Prompt: How many lines in the data below contain the string "computer"? Answer with the number only.

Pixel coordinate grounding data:
*** Begin section ***

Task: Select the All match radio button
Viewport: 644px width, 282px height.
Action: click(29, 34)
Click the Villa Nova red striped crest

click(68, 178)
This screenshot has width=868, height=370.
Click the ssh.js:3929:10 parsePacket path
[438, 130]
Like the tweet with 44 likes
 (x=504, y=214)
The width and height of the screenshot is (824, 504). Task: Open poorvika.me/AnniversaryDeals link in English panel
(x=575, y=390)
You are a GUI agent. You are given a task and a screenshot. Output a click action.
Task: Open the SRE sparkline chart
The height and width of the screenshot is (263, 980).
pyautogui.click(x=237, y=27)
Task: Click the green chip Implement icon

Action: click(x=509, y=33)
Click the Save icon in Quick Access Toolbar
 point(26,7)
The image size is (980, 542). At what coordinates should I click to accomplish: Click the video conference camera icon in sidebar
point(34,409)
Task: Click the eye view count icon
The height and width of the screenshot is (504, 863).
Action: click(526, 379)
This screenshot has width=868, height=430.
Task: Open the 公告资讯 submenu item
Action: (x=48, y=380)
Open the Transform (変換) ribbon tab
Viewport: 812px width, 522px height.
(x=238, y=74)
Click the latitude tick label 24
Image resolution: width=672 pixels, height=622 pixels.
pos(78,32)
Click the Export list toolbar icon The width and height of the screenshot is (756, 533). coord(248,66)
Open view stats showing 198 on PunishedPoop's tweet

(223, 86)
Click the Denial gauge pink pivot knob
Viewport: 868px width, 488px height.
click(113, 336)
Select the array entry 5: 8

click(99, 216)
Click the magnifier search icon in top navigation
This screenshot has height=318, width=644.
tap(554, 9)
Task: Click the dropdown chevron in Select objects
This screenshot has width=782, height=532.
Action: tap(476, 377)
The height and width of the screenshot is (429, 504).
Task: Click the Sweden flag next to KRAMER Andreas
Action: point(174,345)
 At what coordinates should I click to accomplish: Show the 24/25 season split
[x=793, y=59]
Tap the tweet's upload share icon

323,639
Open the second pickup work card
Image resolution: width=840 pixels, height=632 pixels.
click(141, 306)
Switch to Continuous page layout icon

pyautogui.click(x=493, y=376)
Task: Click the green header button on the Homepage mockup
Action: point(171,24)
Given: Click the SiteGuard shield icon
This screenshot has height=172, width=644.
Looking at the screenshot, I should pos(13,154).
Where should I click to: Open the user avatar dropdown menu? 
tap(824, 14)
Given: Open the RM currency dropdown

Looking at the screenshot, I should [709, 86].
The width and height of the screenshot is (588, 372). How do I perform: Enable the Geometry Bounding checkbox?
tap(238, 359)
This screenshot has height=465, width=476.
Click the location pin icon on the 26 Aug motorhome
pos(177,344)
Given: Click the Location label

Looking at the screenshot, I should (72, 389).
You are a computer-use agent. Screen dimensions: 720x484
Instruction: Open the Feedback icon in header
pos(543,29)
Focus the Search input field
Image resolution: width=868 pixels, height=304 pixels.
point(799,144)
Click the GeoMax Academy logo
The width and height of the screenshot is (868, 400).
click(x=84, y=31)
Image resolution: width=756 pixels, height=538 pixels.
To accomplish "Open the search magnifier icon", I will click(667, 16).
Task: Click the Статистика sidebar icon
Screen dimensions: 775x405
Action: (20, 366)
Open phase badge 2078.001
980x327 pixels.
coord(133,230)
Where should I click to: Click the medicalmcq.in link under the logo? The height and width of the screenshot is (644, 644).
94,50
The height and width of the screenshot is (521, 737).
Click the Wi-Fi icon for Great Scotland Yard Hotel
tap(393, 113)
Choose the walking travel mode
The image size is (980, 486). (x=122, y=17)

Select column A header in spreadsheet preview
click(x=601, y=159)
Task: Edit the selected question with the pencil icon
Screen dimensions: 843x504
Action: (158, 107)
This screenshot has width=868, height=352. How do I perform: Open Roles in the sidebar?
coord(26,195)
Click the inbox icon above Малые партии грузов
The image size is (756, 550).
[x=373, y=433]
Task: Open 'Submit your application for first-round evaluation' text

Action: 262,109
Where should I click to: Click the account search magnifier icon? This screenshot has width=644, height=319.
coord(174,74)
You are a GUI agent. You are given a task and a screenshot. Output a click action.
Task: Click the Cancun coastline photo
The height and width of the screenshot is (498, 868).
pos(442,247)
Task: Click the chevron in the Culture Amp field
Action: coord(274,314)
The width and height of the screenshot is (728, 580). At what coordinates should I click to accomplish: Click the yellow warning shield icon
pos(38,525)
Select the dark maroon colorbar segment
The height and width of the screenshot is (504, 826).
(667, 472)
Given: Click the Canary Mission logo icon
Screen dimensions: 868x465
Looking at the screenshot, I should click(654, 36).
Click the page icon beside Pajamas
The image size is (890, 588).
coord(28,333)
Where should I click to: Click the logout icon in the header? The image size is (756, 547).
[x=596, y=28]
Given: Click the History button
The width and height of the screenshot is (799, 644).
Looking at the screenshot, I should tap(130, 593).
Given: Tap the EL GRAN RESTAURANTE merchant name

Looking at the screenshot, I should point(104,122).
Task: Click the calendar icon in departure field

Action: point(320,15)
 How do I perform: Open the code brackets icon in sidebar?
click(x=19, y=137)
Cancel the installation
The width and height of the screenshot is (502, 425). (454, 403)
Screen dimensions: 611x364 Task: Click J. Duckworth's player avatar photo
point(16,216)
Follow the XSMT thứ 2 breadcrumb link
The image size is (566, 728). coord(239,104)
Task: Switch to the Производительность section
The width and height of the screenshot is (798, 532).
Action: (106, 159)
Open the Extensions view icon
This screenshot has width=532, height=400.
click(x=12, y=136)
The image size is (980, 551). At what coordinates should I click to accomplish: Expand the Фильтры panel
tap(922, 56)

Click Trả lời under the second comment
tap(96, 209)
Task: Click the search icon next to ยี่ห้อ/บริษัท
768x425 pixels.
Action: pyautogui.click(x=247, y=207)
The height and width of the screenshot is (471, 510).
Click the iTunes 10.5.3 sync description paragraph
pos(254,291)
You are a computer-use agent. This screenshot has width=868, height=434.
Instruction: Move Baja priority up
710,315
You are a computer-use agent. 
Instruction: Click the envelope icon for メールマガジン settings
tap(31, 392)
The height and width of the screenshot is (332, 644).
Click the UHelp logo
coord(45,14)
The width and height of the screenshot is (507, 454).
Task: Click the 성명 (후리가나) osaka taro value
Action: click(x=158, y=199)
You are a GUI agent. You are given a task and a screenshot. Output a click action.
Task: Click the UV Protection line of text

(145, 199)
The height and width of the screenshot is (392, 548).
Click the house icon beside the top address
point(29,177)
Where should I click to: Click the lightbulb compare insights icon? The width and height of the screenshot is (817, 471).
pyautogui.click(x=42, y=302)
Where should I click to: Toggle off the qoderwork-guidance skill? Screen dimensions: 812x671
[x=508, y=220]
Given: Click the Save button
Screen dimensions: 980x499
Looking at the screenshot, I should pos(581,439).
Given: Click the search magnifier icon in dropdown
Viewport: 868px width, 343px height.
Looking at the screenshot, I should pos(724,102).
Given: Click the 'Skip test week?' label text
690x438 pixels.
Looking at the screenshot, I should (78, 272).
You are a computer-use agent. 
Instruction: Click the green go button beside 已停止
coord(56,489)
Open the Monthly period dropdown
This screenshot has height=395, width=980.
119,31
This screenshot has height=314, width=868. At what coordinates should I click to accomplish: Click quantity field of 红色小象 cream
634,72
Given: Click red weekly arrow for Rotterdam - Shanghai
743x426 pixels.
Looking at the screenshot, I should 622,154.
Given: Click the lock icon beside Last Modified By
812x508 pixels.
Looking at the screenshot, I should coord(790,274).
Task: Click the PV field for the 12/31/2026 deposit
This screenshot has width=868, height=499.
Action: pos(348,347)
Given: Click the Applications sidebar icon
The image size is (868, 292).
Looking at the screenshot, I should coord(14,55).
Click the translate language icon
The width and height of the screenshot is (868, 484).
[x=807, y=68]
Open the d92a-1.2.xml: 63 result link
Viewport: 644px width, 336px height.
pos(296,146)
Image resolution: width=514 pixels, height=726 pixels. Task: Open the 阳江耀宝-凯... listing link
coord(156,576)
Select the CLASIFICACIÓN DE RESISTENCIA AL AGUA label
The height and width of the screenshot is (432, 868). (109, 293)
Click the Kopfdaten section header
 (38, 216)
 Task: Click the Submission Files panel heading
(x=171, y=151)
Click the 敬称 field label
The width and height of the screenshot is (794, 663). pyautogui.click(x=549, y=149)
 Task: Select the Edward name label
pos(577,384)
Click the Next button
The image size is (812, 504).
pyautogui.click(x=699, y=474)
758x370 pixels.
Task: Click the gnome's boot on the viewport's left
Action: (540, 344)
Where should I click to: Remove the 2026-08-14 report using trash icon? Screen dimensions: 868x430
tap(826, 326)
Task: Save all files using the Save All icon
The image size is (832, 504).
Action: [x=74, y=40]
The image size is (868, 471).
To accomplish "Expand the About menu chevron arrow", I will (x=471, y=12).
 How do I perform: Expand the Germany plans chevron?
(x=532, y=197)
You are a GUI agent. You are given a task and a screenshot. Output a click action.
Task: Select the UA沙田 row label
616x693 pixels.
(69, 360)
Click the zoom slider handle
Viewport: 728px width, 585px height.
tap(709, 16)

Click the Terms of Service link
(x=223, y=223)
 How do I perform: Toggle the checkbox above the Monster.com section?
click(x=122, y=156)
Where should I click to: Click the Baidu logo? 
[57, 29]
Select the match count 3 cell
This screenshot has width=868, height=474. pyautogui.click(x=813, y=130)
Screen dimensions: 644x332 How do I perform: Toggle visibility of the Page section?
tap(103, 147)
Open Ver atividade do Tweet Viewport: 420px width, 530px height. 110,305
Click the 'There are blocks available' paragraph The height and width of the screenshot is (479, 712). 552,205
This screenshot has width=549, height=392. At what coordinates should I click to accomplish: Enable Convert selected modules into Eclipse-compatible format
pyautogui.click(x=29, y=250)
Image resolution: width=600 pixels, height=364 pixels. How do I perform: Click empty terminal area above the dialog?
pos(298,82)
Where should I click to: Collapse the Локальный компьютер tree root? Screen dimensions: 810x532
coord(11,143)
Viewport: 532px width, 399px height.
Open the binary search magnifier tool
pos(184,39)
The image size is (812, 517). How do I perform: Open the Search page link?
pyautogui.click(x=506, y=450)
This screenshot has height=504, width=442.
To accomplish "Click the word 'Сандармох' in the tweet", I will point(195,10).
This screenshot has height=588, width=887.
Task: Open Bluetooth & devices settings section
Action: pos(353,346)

*** End section ***

Solution for this problem: 4